“Ini adalah bagian dari ekosistem yang harus kita bangun bersama antara dunia pendidikan, kementerian, dan gerakan koperasi,” tegasnya.
Meski begitu, Menkop Ferry menekankan bahwa digitalisasi harus berjalan beriringan dengan penguatan sektor riil koperasi. Tanpa kemajuan sektor riil, maka digitalisasi tidak akan mampu melahirkan multiplier effect yang lebih besar bagi kesejahteraan anggota ataupun masyarakat.
“Sekarang eranya digital, tapi jangan sampai digitalisasinya terlalu maju sementara sektor riilnya tidak berjalan. Aktivitas bisnis koperasi harus tumbuh seiring peningkatan proses digitalisasi,” jelasnya.
Dalam kesempatan itu, Menkop Ferry juga memaparkan perkembangan kebijakan perkoperasian yang terus diperkuat pemerintah, termasuk perluasan ruang usaha koperasi di sektor-sektor strategis. Saat ini koperasi diizinkan pemerintah untuk mengelola tambang dan mineral sampai 2.500 hektare.
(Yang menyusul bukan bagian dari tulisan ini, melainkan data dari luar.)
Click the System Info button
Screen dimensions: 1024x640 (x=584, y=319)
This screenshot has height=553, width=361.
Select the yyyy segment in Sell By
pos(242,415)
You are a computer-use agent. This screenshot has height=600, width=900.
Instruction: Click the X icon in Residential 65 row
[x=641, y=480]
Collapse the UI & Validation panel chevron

“Koperasi sekarang boleh mengelola sumur minyak rakyat, dan boleh menjadi pengelola inti–plasma kebun sawit. Peraturan Pemerintah nya sudah keluar,” terang Menkop Ferry.
Selain itu, Kemenkop juga sedang melakukan reformasi kelembagaan pendidikan koperasi nasional. Hal ini diperlukan agar Ikopin dapat melahirkan insan perkoperasian yang kompeten dan mampu mendorong kemajuan koperasi nasional sehingga dapat menjadi soko guru perekonomian.
“Kami sedang merombak IKOPIN untuk dijadikan BLU Kemenkop, dan kami akan belajar dari UKSW bagaimana pendidikan koperasi bisa berkembang seperti di sini,” katanya.